Machine Learning with Snowpark Python

Note: if this is your first time experimenting with Snowpark Python, we recommend completing the Getting Started with Snowpark for Python Quickstart before working on this quickstart. It will include an overview of more fundamental concepts, this Quickstart is meant to be a 300+ level resource.

This quickstart was initially built as a Hands-on-Lab at Snowflake Summit 2022

Python is the language of choice for Data Science and Machine Learning workloads. Snowflake has long supported Python via the Python Connector, allowing data scientists to interact with data stored in Snowflake from their preferred Python environment. This did, however, require data scientists to write verbose SQL queries. To provide a more friendly, expressive, and extensible interface to Snowflake, we built Snowpark Python, a native Python experience with a pandas and PySpark-like API for data manipulation. This includes a client-side API to allow users to write Python code in a Spark-like API without the need to write verbose SQL. Python UDF and Stored Procedure support also provides more general additional capabilities for compute pushdown.

Snowpark includes client-side APIs and server-side runtimes that extends Snowflake to popular programming languages including Scala, Java, and Python. Ultimately, this offering provides a richer set of tools for Snowflake users (e.g. Python's extensibility and expressiveness) while still leveraging all of Snowflake's core features, and the underlying power of SQL, and provides a clear path to production for machine learning products and workflows.

A key component of Snowpark for Python is that you can "Bring Your Own IDE"- anywhere that you can run a Python kernel, you can run client-side Snowpark Python. You can use it in your code development the exact same way as any other Python library or module. In this quickstart, we will be using Jupyter Notebooks, but you could easily replace Jupyter with any IDE of your choosing.

Throughout this quickstart, we will specifically explore the power of the Snowpark Python Dataframe API, as well as server-side Python runtime capabilities, and how Snowpark Python can enable and accelerate end-to-end Machine Learning workflows, from initial data and feature engineering all the way to production model deployment. We will also demonstrate how Snowpark-optimized warehouse instance types can be used to accelerate ML workflows specifically.
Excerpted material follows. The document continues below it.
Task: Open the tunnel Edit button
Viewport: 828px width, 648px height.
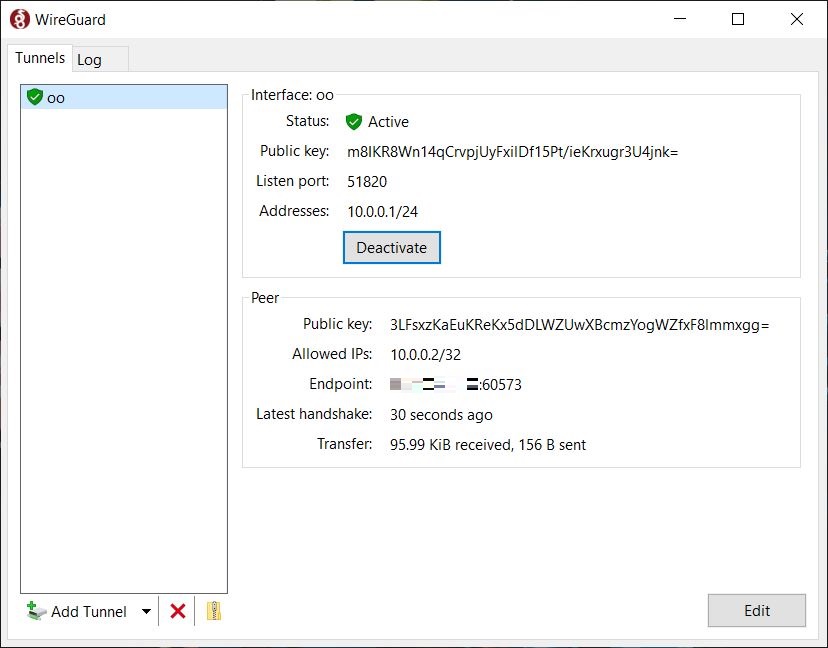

We will even explore orchestrating model training and deployment pipelines using Apache Airflow.

The source code for this quickstart is available on GitHub.

Prerequisites

Completion of the Getting Started with Snowpark for Python Quickstart
Working knowledge of Python
Familiarity with Snowflake
Familiarity with Docker, Apache AirFlow, Streamlit a +

What You'll Learn

How to setup an Extract, Load and Transform (ELT) pipeline in Python for both bulk ingestion of ~100m time series records using the Snowpark Python Client API as well as an incremental load process.
How to perform exploratory data analysis , model development, experimentation and feature engineering using the Snowpark Python Client API and the Pytorch Tabnet framework.
How to create a reproducible, monitored, explainable and automated pipeline for machine learning training and inference at very large scale.
How to implement end-to-end machine learning workflows in Snowflake with Python (no SQL needed) which can be orchestrated with dbt, Airflow, or any other python-capable orchestration framework.

What You'll Need

A Snowflake Account with Anaconda Integration enabled by ORGADMIN - if you do not already have a Snowflake account, you can register for a free trial account
An Amazon SageMaker Studio Lab Account OR a local Jupyter Notebook runtime with Miniconda
Optionally Docker Desktop

Note: If you are planning to run this Quickstart locally, you may have additional requirements, e.g. Docker, Miniconda. Take a look at the source code README for more information on additional local environment requirements.

What You'll Build

An orchestrated end-to-end Machine Learning pipeline to perform monthly forecasts using Snowflake, Snowpark Python, PyTorch, and Apache Airflow. This pipeline will:
- Incrementally ingest new data monthly from Amazon S3 into Snowflake
- Generate feature data from the new raw data and generate forecast data for relevant features for the prediction period
- Train hundreds of PyTorch TabNet models in parallel and generate new forecasts from the updated models, all inside of Snowflake
- Calculate and store model evaluation metrics
- Flatten output across hundreds of models in Snowflake to be consumed by end users via BI dashboards, for example
A simple front-end web UI via the easy-to-use Python library Streamlit, allowing users to consume the results of your pipeline

In this example we use the Citibike dataset. Citibike is a bicycle sharing system in New York City. Everyday users choose from 20,000 bicycles at over 1000 stations around New York City.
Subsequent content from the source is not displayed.